Écorces vives d’Alexandre Lenot : s’imposer aux hommes pour disparaître dans la forêt
La première fois que j’ai lu Alexandre Lenot, c’était il y a dix ans sur La Blogothèque. Ce devait être un papier sur un disque ou un compte-rendu de concert. À la lecture de son premier roman, Écorces vives, qui vient de paraitre chez Actes Noirs, j’ai retrouvé ce qui faisait déjà la force de son écriture à l’époque : un mélange de retenue et d’ambition dans la manière d’amener les métaphores et de décrire les sentiments humains. Lenot exacerbe les émotions, va en chercher la nature profonde, mais jamais au détriment de la pudeur.
Écorces vives se déroule dans le Massif central, au nord du Cantal, région sous l’emprise d’un paradoxe : les jeunes quittent le pays, les villes se vident, la population vieillit, mais, dans un même mouvement, ceux qui restent se méfient des étrangers, de ceux qui pourraient donner un nouvel élan, conduisant ainsi à long terme la région à sa perte.
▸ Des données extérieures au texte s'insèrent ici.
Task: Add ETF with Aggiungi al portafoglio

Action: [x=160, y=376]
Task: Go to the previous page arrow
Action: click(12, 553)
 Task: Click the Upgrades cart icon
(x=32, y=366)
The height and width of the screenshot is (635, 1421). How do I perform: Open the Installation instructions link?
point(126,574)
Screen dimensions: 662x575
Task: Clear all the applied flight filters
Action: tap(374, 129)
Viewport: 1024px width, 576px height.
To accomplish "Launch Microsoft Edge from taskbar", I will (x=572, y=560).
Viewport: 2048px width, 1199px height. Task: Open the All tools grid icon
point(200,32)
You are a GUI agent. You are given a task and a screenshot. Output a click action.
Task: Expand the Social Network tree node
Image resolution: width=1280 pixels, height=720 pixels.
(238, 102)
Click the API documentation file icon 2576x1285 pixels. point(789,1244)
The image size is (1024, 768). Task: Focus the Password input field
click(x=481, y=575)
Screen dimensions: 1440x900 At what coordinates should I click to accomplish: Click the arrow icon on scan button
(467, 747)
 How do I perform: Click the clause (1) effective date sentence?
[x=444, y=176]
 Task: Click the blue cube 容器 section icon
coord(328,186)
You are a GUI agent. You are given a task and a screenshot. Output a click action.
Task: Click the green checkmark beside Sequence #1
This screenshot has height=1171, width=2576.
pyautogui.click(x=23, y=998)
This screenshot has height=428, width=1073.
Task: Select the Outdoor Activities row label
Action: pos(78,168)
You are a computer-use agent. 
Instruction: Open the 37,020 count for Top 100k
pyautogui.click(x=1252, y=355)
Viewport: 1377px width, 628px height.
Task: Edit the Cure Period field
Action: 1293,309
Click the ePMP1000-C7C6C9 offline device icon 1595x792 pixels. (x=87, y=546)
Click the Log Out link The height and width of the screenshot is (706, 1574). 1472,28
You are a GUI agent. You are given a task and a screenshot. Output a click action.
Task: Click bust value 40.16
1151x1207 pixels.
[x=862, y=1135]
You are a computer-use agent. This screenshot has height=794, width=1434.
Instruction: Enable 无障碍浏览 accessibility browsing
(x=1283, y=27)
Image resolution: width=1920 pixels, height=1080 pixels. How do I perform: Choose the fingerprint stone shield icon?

Le roman suit d’abord quatre étrangers qui essayent ou ont déjà réussi à y reconstruire leur vie : Laurentin, un flic qui a emménagé dans la région après que sa femme l’ait quitté pour un autre ; Louise qui a trouvé refuge dans une ferme, tenue par un couple d’Américains, fuyant les agressions sexuelles qui se déroulaient sous le nez de ses parents ; Lison qui y avait suivi son mari, un fermier décédé récemment ; et enfin Eli, un incendiaire de 36 ans, venu régler ses comptes avec la vie et ce qu’elle lui avait précédemment promis. Au début du récit, seul Laurentin, arrivé depuis plus longtemps, embrassant les mœurs et incarnant l’autorité a réussi à imposer sa personne.
Ces personnages, qui ont abandonné leur ancienne vie pour trouver ici le calme et construire une nouvelle existence, se voient refuser le droit à la solitude, à une vie loin du regard des autres. Eux qui ne demandent qu’à se fondre dans le paysage. Ils pensent n’avoir aucun talent, questionnent leur utilité à la société. Ils voudraient disparaître. Chacun à leur manière, ils vont évoluer, affirmer leur présence, se battre pour leur droit à la terre. Parce qu’ils veulent fusionner avec la nature, s’oublier en elle, ils vont devoir lutter contre les hommes.
Écorces vives fonctionne ainsi sur plusieurs niveaux : d’un côté la fable sociale, qui fait écho à la manière dont la France traite les migrants, de l’autre le polar rural, où l’on retrouve simultanément le côté râpeux d’un Franck Bouysse et l’aspect nature-writing de Peter Heller ou des grands auteurs de chez Gallmeister. Peu à peu, par un truchement imperceptible, Lenot finira par transformer le tout en un western au confluent des époques, à la fois ancré dans le passé et précurseur des apocalypses à venir.
Appuyé par un style précis dont la rigueur fait écho aux caractères taiseux des personnages, le premier roman de Lenot s’avère aussi vivifiant que glaçant.